In terms of the expenditure drivers: trade added 0.8 percentage points to growth as export volumes remain strong, but consumer spending (up 0.5 per cent quarter on quarter) was weaker than expected, non-dwelling construction (down 6.7 per cent quarter on quarter) fell more than expected as the mining investment slump continues to impact and public investment and inventories detracted more than expected from growth.
Terms of trade are continuing to slide (down 3.5 per cent quarter on quarter, or 8.9 per cent year on year) as commodity prices continue to fall, and this is weighing heavily on national income.
The ABS’ measure of real gross domestic income (which adjusts GDP for the reduced national purchasing power flowing from the falling terms of trade) fell 0.4 per cent and is now down for two quarters in a row resulting in an “income recession” (using the two consecutive quarters rule of thumb).
There were some positives.
In particular, productivity growth is running around 2 per cent per annum, which is well up from several years ago; the household savings rate remains high at 9.3 per cent, indicating that households have a reasonable buffer that they can draw on; and growth in export volumes is strong as resource investment projects are completing.

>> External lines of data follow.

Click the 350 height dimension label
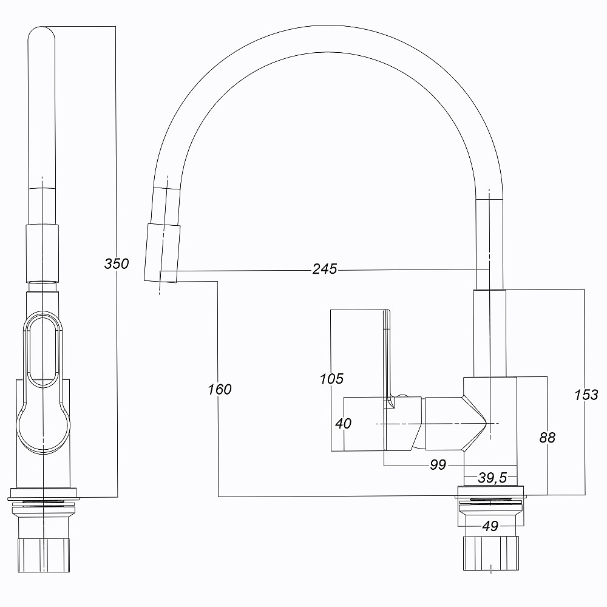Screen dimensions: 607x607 117,263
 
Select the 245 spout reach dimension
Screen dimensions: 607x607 325,269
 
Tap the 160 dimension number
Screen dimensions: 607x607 219,389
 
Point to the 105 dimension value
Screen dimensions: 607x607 331,379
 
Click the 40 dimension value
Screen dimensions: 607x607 344,423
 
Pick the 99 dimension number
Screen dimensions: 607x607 438,465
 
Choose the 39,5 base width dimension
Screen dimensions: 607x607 492,478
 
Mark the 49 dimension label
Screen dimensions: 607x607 490,526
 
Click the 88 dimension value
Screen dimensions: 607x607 547,437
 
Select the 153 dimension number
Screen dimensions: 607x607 586,395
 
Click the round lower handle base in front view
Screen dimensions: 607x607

And the two-speed economy is really going into reverse, with real final demand up 1.3 per cent quarter on quarter or 4.7 per cent year on year in NSW, but down 2 per cent quarter on quarter or down 4.8 per cent year on year in Western Australia.
There is also a danger in dwelling two much on the slump in real gross domestic income flowing from the falling terms of trade.

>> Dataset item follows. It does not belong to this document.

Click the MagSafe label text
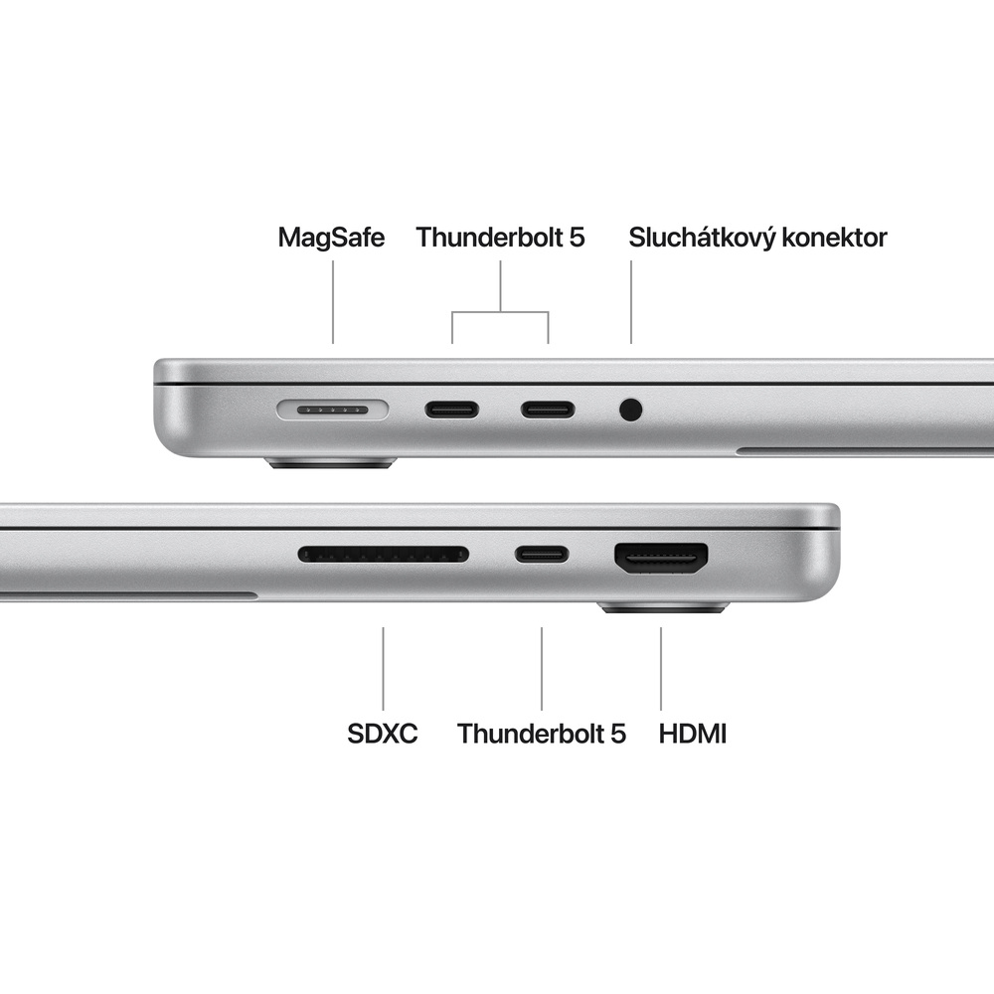(x=331, y=238)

While we have now had two quarters of decline on this measure resulting in an “income recession”, it’s not actually a new phenomenon as we also had income recessions in 2011-12 and through the GFC.
More importantly, while swings in the mining and energy export prices are very important for resource companies and hence for government revenues their impact on the rest of the economy is far more modest.
For example, real gross domestic income surged through 2010-11 suggesting a booming national economy but at the time the “two speed economy” was at its worst with sectors like home building, retailing, tourism and manufacturing really struggling. Now these sectors are starting to come back to life to varying degrees.
The September quarter national accounts are actually consistent with the RBA’s forecast for GDP growth to slow to 2.5 per cent for the year to the December quarter this year, and we continue to see growth picking up to around 3 per cent next year as the rebalancing of the economy continues.
However, with the terms of trade falling sharply the risks are skewed to the downside and so if more assistance to the economy is not delivered by a further fall in the value of the Australian dollar in the months ahead there is a now a high chance that the RBA will respond with another rate cut early next year.